2004-02-12 Thread Rob Braun
On Thu, Feb 12, 2004 at 06:05:54PM -0500, David R. Morrison wrote:
> For the unloading issue, I believe that we should require any package which
> has a kext to do the following:
>  1) in a pre-remove script, have a dialog with the user in which the user
> is told that an immediate reboot will occur if this package is removed,
> and if the user says "no", the removal operation is cancelled
>  2) in a post-remove script, (gently) force a reboot.
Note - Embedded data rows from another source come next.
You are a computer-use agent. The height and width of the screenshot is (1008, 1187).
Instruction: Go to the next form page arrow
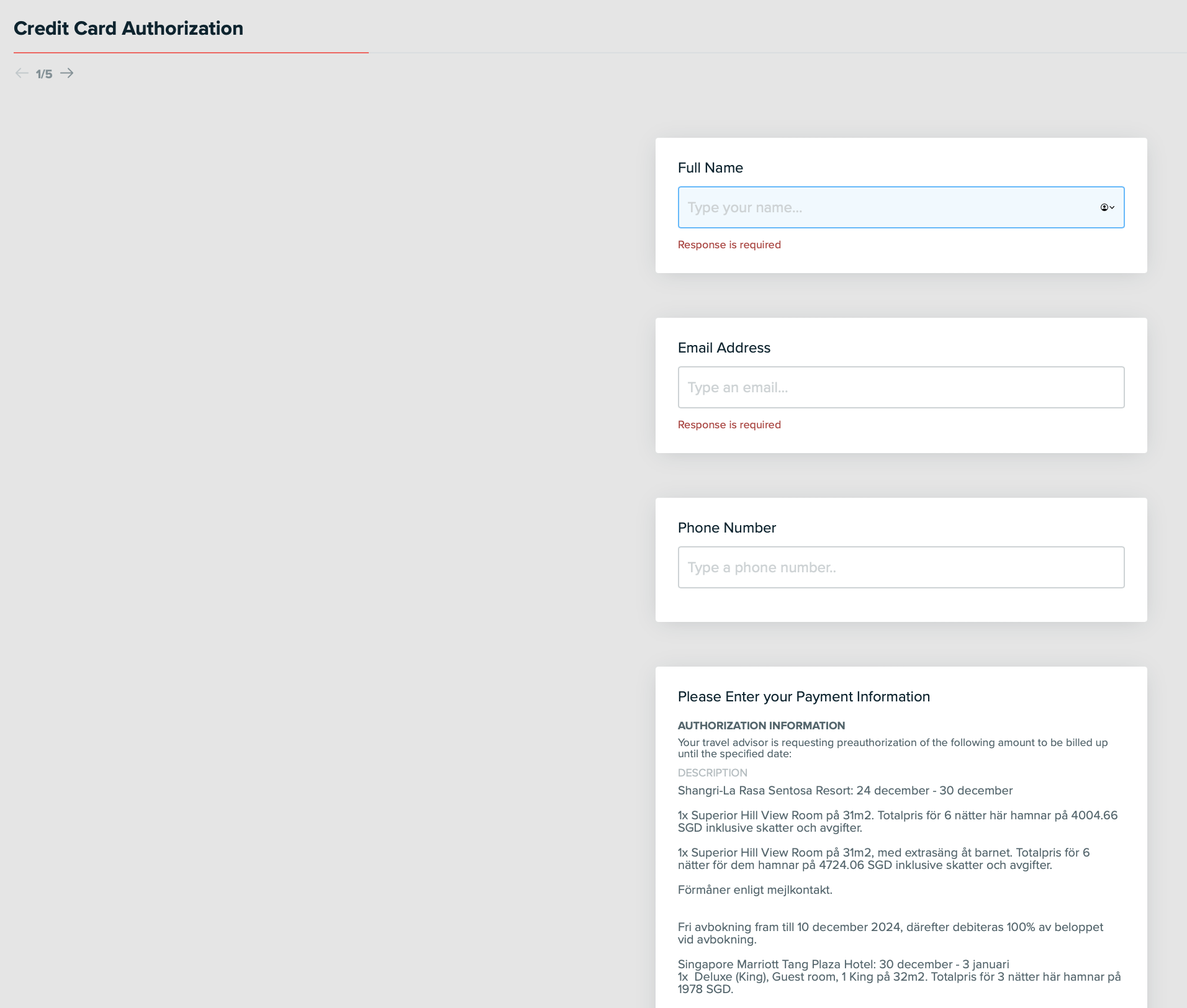pos(67,73)
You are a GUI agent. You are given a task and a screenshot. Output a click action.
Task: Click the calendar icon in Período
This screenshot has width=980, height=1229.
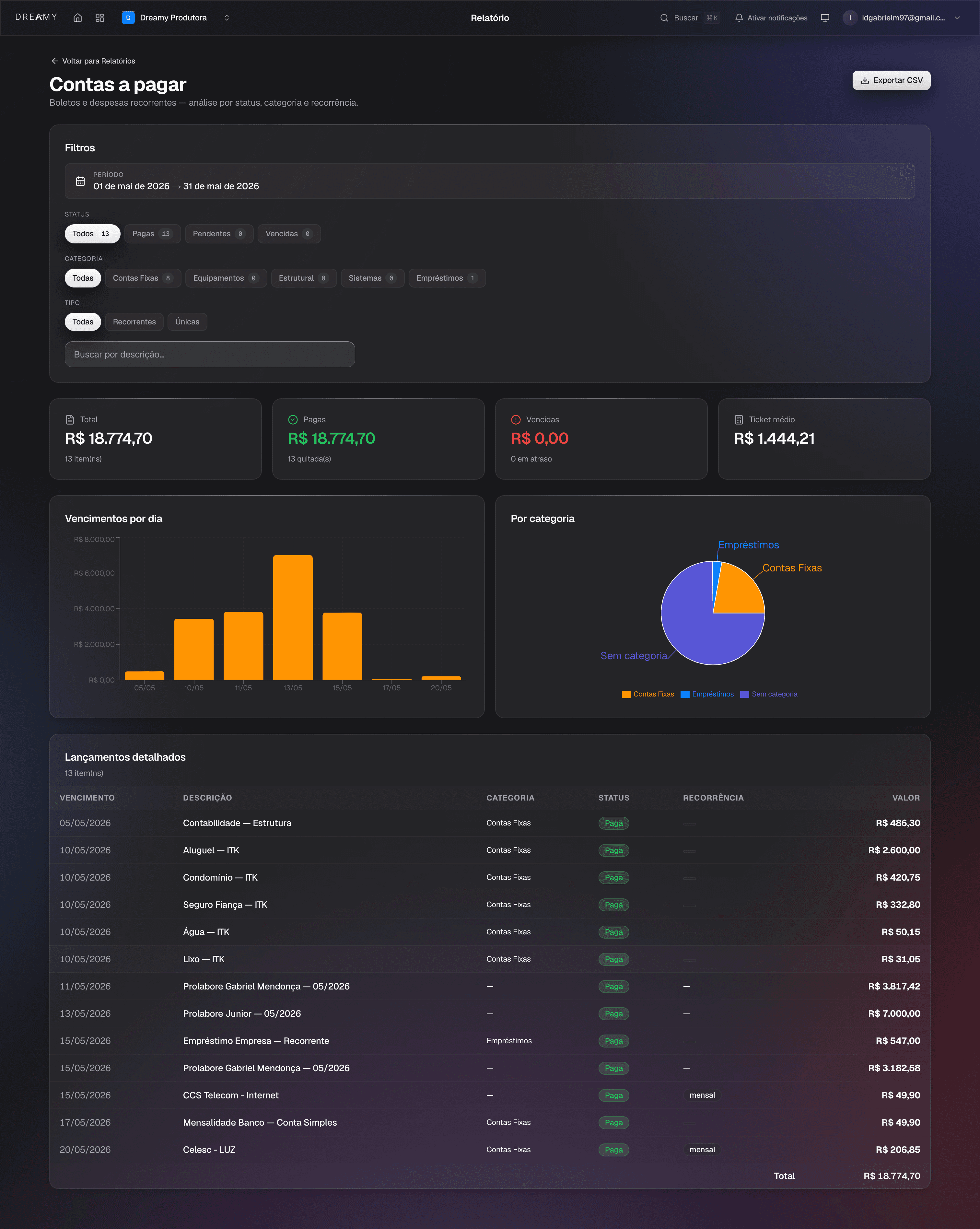pos(80,181)
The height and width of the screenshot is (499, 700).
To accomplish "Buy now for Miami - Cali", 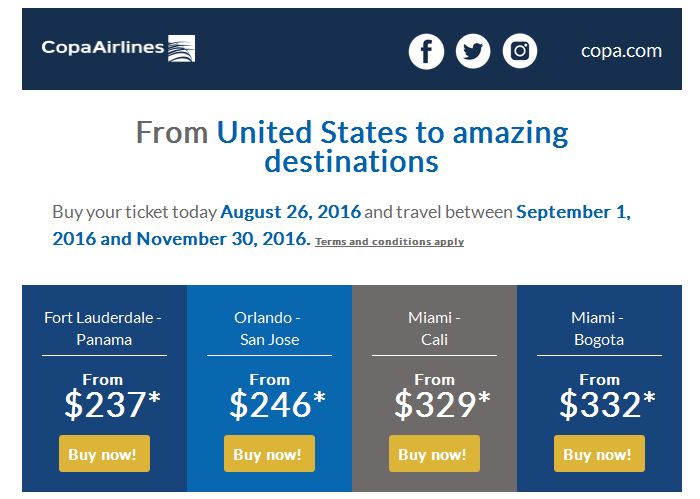I will click(434, 453).
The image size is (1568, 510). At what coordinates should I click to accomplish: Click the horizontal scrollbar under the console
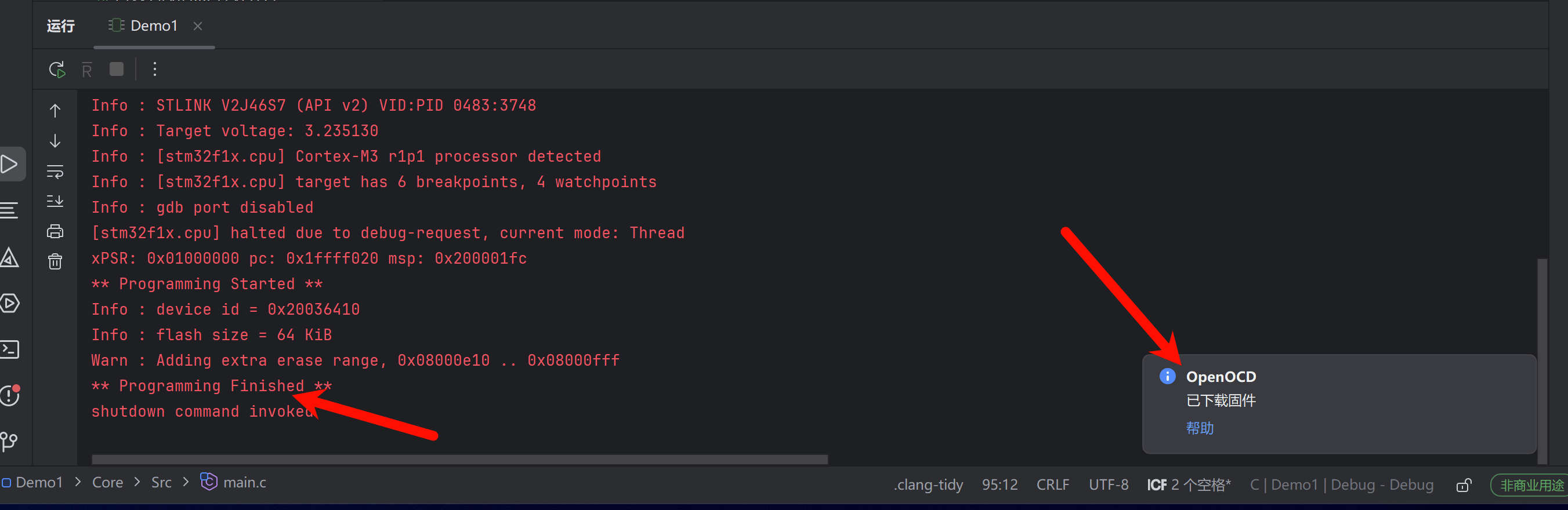point(459,459)
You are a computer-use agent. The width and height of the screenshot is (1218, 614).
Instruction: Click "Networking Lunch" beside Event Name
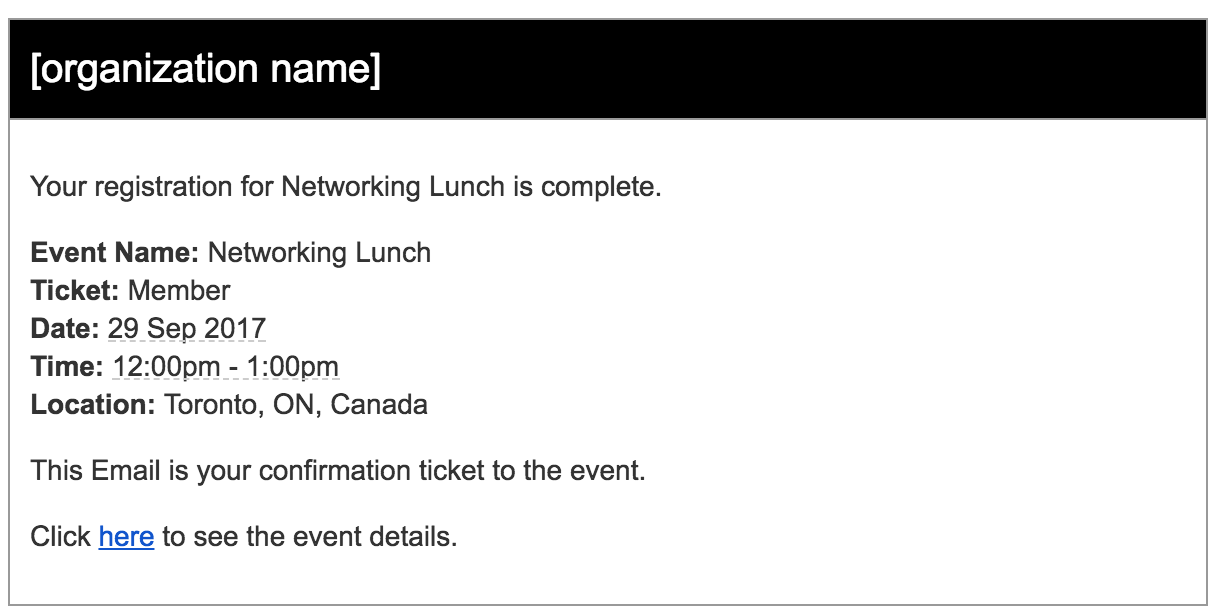(319, 252)
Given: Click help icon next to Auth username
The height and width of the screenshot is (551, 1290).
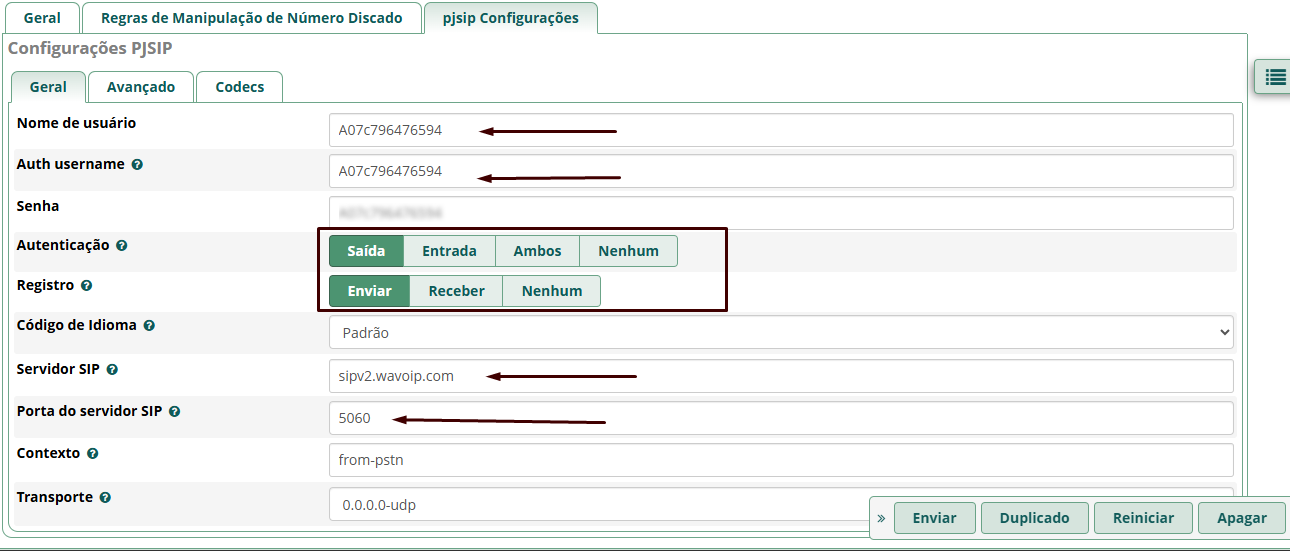Looking at the screenshot, I should [x=137, y=164].
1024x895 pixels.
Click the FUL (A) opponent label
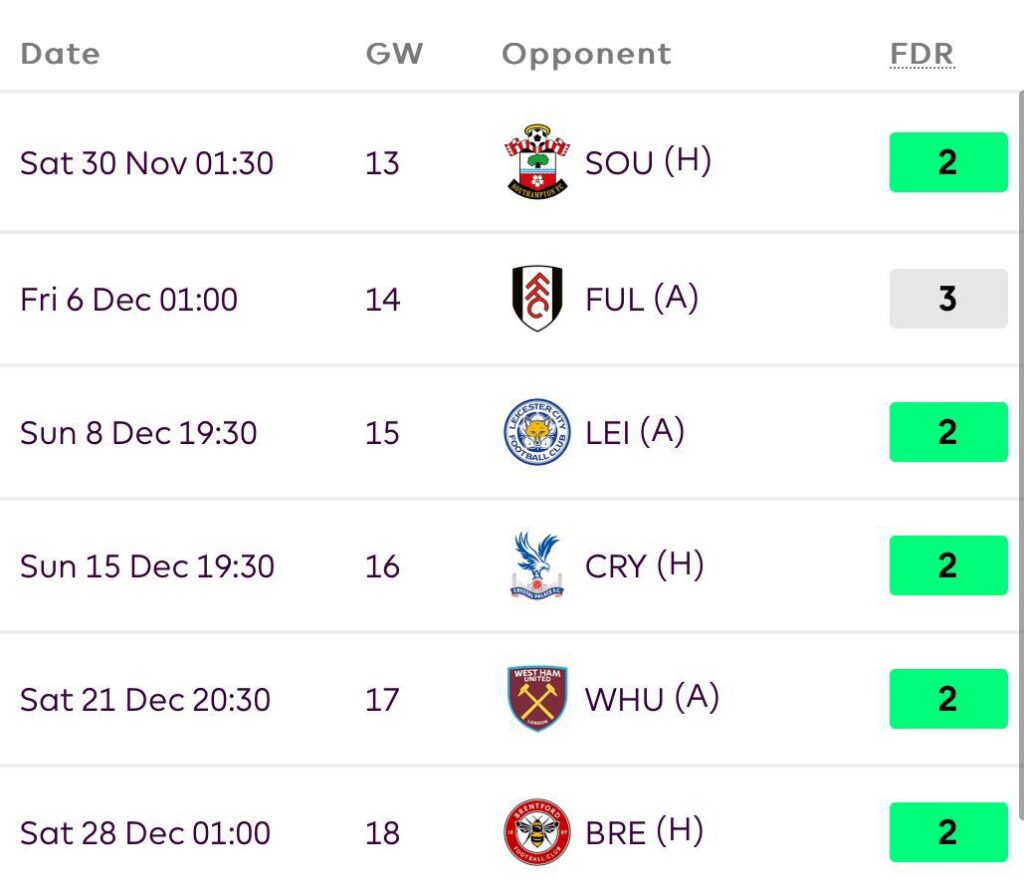(641, 298)
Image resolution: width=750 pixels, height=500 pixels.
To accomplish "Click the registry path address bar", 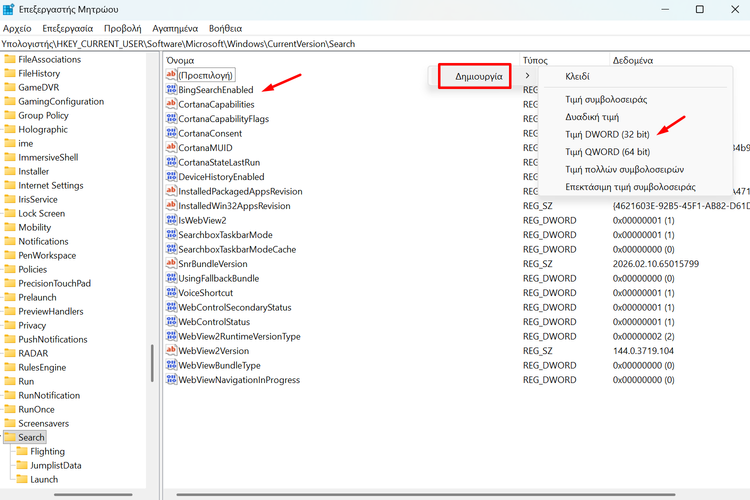I will click(x=300, y=44).
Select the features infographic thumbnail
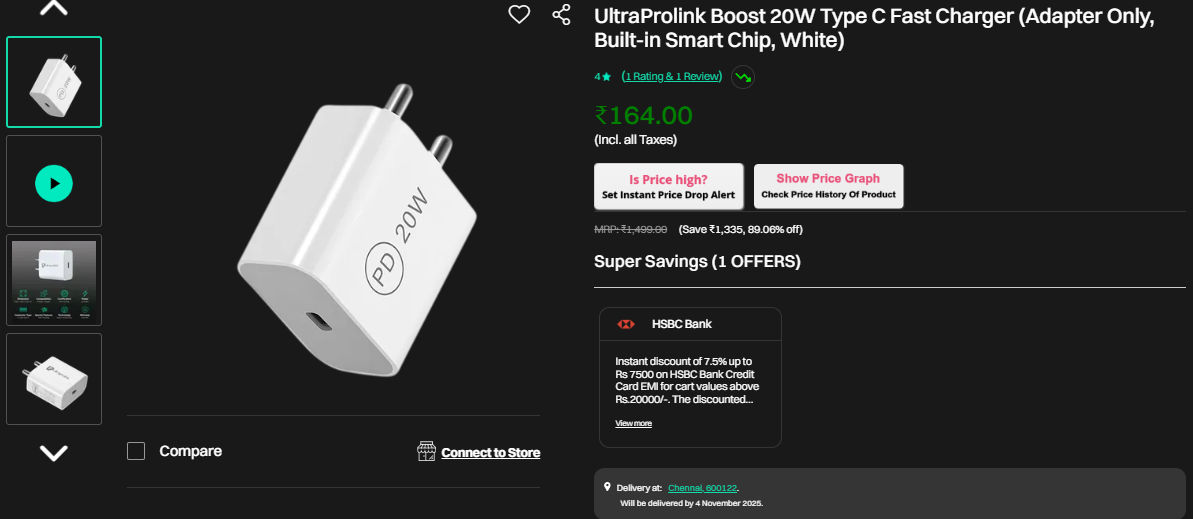Image resolution: width=1193 pixels, height=519 pixels. [x=54, y=280]
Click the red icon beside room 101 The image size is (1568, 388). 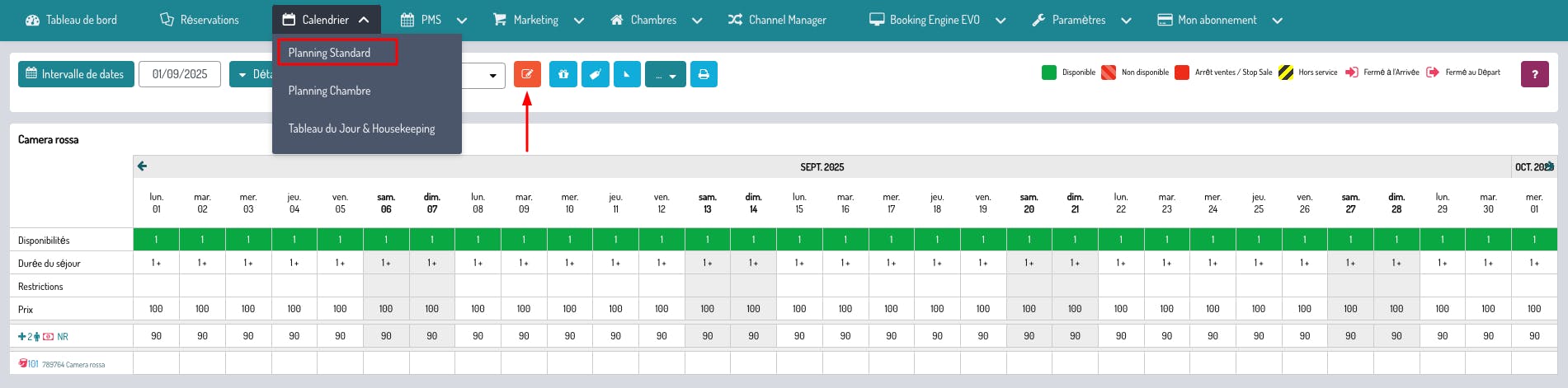22,363
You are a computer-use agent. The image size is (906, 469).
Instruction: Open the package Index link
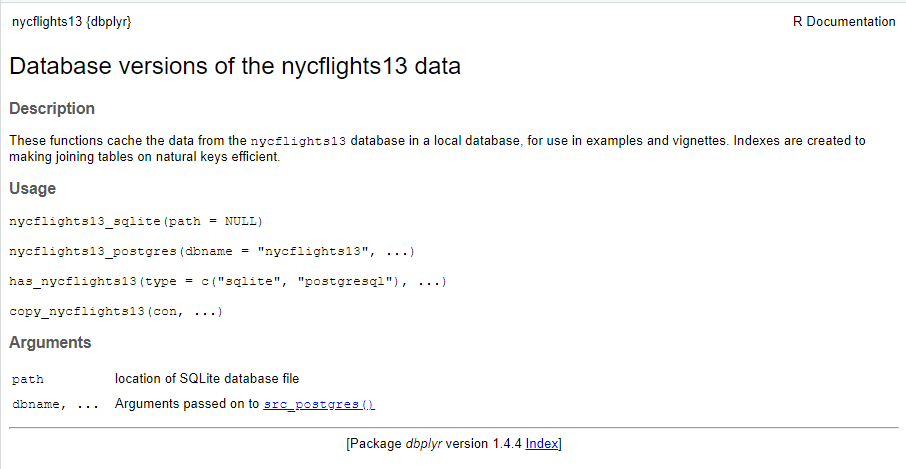click(541, 444)
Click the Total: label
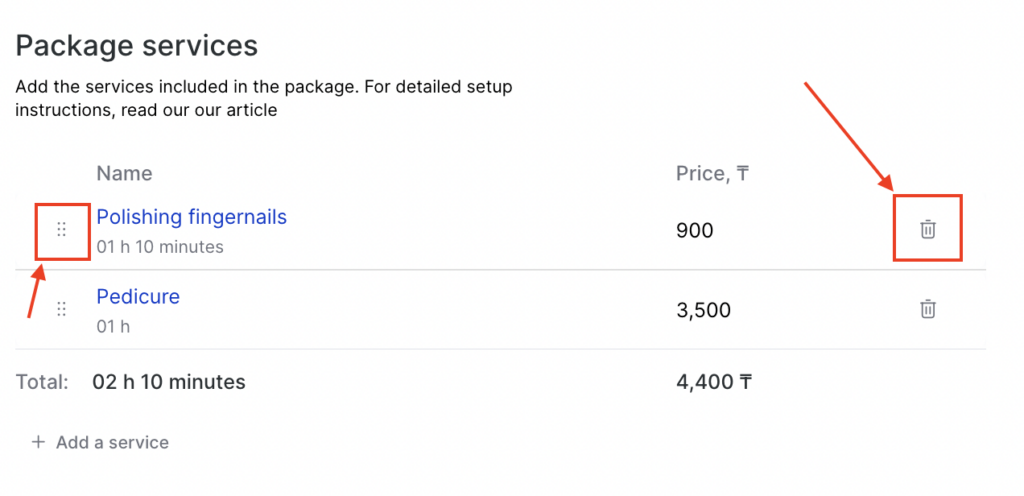This screenshot has height=496, width=1024. [42, 381]
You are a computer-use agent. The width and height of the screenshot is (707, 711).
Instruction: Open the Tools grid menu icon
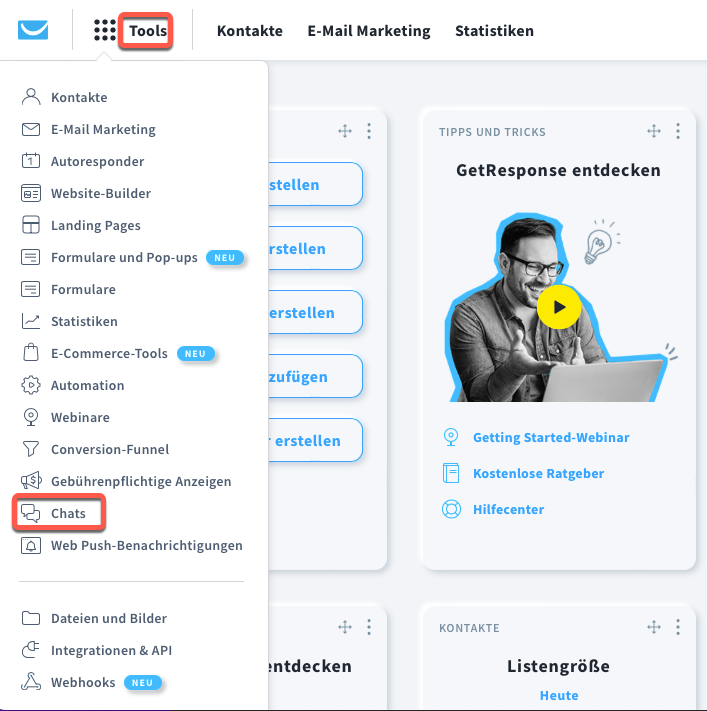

I'm not really a fan of forced reboots in general, but I'd go along with
it if that's what it'll take to get fink to allow kexts (particularly
ones that can't unload).  
Letting the user know that the kext is still loaded and a reboot will
be required to get rid of it should be good enough.  It's kind of 
like deleting a file that someone could still have an open reference
to.  The only way to be sure there are no more references to the files
you've just deleted would be to reboot.

> As far as where to put it: does Apple have a recommended place (default
> search path?) to install third-party kexts?  /Library/Extensions, maybe?
> If so, along the lines of earlier discussions, we should consider expanding
> our rules to allow /sw/Library/Extensions as the location for kexts.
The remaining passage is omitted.